17:20-17:50 Mostafa Dehghani (Google)

"Moving Beyond Translation with Universal Transformers"

In this talk, we will discuss the Universal Transformer model. The Universal Transformer is an extension to the Transformer models which combines the parallelizability and global receptive field of the Transformer model with the recurrent inductive bias of RNNs, which seems to be better suited to a range of algorithmic and natural language understanding sequence-to-sequence problems. Besides, as the name implies, in contrast to the standard Transformer, under certain assumptions the Universal Transformer can be shown to be computationally universal.

----

17:50-18:00 Panel QA and Wrap Up

18:00-19:00 Drinks and Food

19:00-20:00 Brass Rave Unit:
Live acoustic set from one of Amsterdam's hottest Brass Bands.
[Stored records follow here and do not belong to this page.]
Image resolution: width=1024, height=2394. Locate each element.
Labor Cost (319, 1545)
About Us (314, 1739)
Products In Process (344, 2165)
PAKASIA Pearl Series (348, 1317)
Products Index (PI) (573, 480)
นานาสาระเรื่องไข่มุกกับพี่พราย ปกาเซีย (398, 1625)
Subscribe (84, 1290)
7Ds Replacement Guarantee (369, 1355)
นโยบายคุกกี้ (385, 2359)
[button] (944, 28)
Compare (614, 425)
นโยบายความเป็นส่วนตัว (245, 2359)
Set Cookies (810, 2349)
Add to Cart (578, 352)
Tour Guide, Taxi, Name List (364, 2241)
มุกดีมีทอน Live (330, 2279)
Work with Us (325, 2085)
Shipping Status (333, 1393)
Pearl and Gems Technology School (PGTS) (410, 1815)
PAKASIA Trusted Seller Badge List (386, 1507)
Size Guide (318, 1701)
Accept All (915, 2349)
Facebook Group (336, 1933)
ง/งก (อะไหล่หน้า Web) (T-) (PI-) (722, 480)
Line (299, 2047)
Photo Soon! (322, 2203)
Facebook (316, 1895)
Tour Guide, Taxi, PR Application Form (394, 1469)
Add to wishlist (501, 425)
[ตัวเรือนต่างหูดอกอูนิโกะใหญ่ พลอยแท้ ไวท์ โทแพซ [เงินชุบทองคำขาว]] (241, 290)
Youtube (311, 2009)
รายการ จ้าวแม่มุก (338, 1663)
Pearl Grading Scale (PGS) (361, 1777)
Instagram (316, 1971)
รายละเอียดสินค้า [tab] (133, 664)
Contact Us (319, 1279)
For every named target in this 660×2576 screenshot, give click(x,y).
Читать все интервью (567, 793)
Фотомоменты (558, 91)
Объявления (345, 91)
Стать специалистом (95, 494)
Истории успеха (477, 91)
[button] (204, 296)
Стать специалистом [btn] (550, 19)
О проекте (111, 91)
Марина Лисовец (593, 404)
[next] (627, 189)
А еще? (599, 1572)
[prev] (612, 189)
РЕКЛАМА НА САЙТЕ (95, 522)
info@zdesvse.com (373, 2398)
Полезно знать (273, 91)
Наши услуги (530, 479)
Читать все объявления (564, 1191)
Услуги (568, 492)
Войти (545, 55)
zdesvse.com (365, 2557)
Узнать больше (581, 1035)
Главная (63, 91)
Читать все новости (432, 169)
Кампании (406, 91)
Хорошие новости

20:00-21:30 DJ KREMLIN DISKO

This young Amsterdam based DJ is ready to show the crowd what old school Disco is about.

22:00 End

Location and getting there:

The Startup Village at Science Park 608 in Amsterdam is easy to reach by bike from the city center, as well as by public transport and car. The closest train station is Amsterdam Amstel and from there bus 40 takes you to a stop right in front of the Startup Village containers on the south side of the University of Amsterdam campus.

If you come by car, take exit S113 from Amsterdam ring, and follow signs for Science Park. The nearest (paid - and unfortunately quite pricey) parking is P7. Yes, biking or public transport really is the much better option!

The workshop and party are in the 'Night' room of the Startup Village event space. This is the red double-high stack of containers with the tent in front of it, next to the tall Equinix data center.